Au contraire, à titre d’exemple, nos discussions sur la réponse à donner au référendum comme d’ailleurs l’ensemble du débat public sur cette question, que l’on argumente pour le Oui ou pour le Non, ignorent superbement le principe de réalité et, du coup, faute d’être confrontés à une analyse objective des faits qui caractérisent la situation d’aujourd’hui, nous n’avons aucune raison de modifier nos opinions dans un sens ou dans l’autre, sinon au gré de nos humeurs ou de nos intuitions subjectives.
Cela m’amène à une autre question soulevée par Stéphane : pensez-vous que les blogs puissent être un outil de bonne gouvernance ? Il me semble qu’on peut y répondre par l’affirmative, notamment parce que c’est le seul espace de discussion que je connaisse où, si on joue le jeu, aucun intervenant n’est interdit de discussion et où chacun peut s’exprimer avec le temps et les nuances qu’exige son inspiration. Ceux qui ont à prendre des décisions susceptibles d’affecter l’ensemble des citoyens seraient donc bien avisés d’y prêter attention pour essayer de comprendre leurs aspirations.
Mais pour que les blogs contribuent encore davantage à plus de démocratie, il faudrait que nous trouvions le moyen de mener nos débats de telle sorte qu’ils prennent davantage appui sur les faits et que leur déroulement se focalise avec plus de succès sur la question en discussion, mais sans qu’un auteur, modérateur ou censeur, intervienne avec le risque de tomber dans le travers des médias traditionnels, c’est-à-dire celui d’imposer, même sans le vouloir, une vision parmi d’autres, compromettant ainsi la recherche d’un consensus.
Stéphane m’a posé une dernière question qui se situe en marge de ce que je viens d’évoquer : Auriez-vous eu un blog dans l'Intranet de votre entreprise? L'opinion de vos collaborateurs (exprimée directement) aurait-elle pu influer sur votre action ?
En toute honnêteté, à la première question, je réponds : je n’en sais rien.

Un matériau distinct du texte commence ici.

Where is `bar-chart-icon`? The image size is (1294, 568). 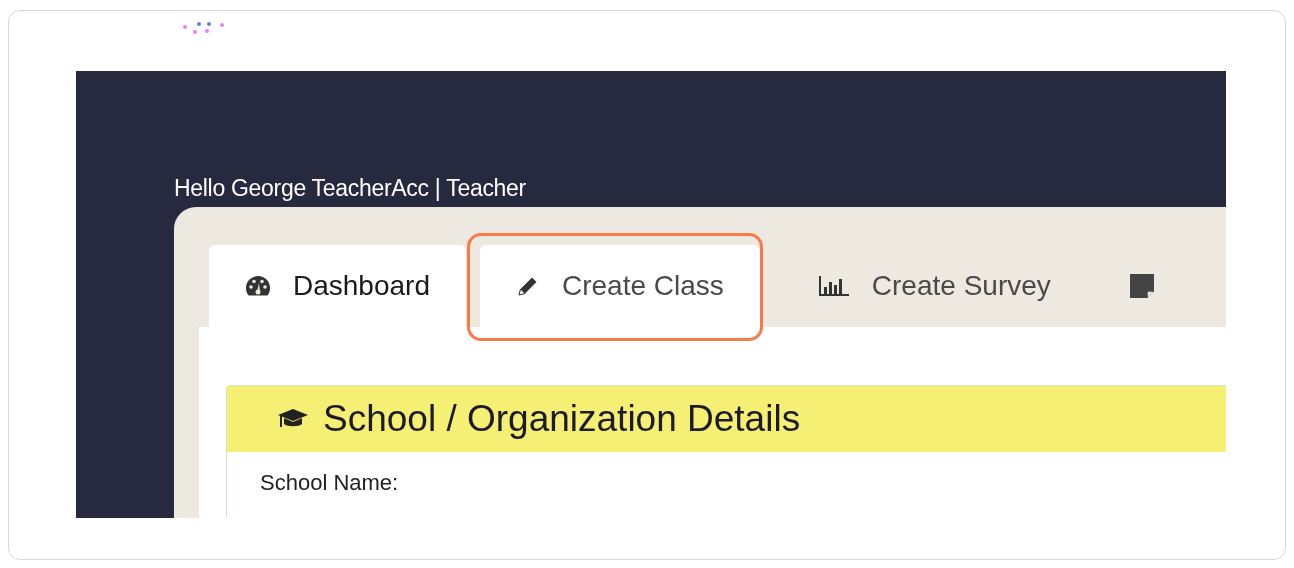 bar-chart-icon is located at coordinates (834, 286).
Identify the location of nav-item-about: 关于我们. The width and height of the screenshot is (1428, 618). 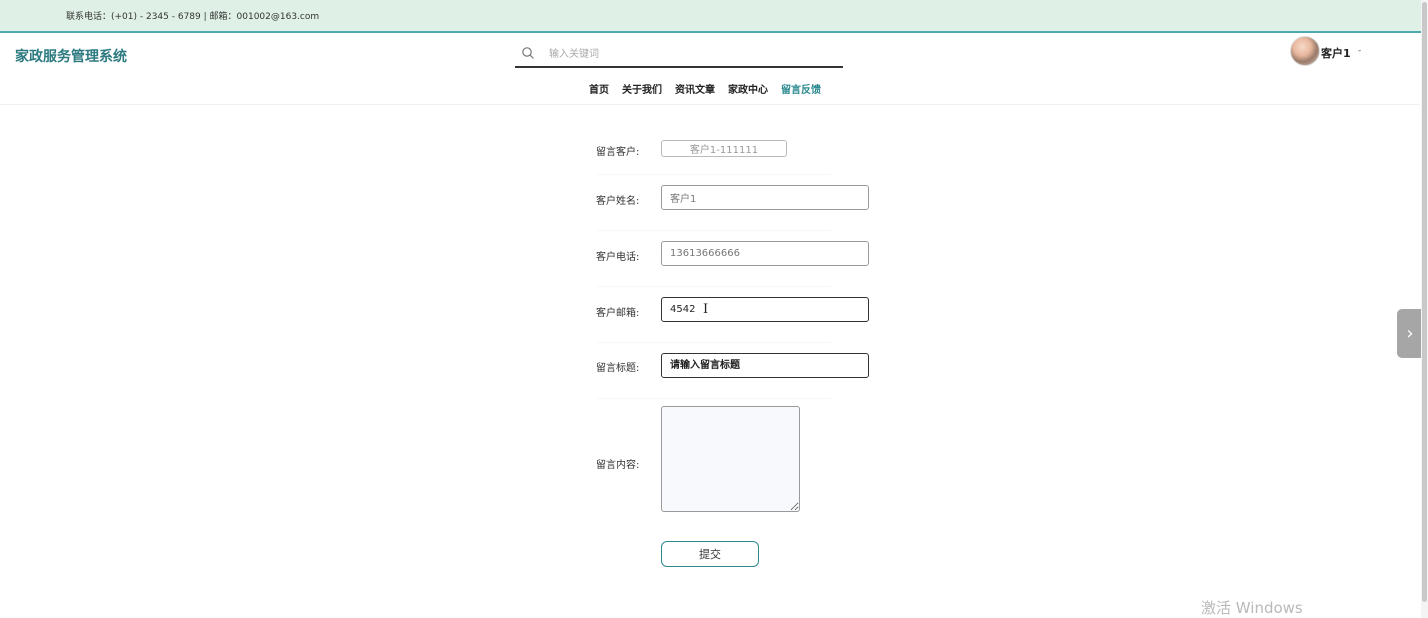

Probablement, si cette technique avait existé et si j’en avais perçu l’intérêt, l’aurais-je utilisée pour communiquer et dialoguer plus facilement avec les quelques centaines de managers qui constituent l’ossature d’une grande entreprise industrielle et qui, dans le cas que j’ai vécu, étaient implantés dans plus de soixante pays, prolongeant ainsi les conférences de management qui les réunissaient périodiquement, mais pas fréquemment, en raison des coûts associés à de tels évènements ? Sans doute aurais-je également eu l’idée d’en tirer avantage pour présenter et/ou tester rapidement un projet ou une initiative spécifique auprès d’un ensemble particulier de collaborateurs directement concernés ? Je ne crois pas que j’aurais ouvert un blog à l’intention de l’ensemble des salariés, non par crainte de ce qu’ils auraient pu exprimer, mais tout simplement parce que je n’aurais pas pu, dans un groupe de plus de cent mille personnes, lui conserver le caractère personnel qui me paraît indispensable pour qu’une telle approche ait son sens.
Quant à la deuxième question, j’y réponds sans équivoque : Oui. J’ajoute qu’indépendamment des blogs, tout chef d’entreprise normalement constitué tient compte de l’opinion de ses collaborateurs. Agir autrement ne pourrait que le mener dans le mur ! Bien entendu, il peut arriver qu’il ne se rallie pas à telle ou telle opinion exprimée. Mais il est fondamental que chacun soit encouragé à exprimer son opinion et soit attentivement écouté.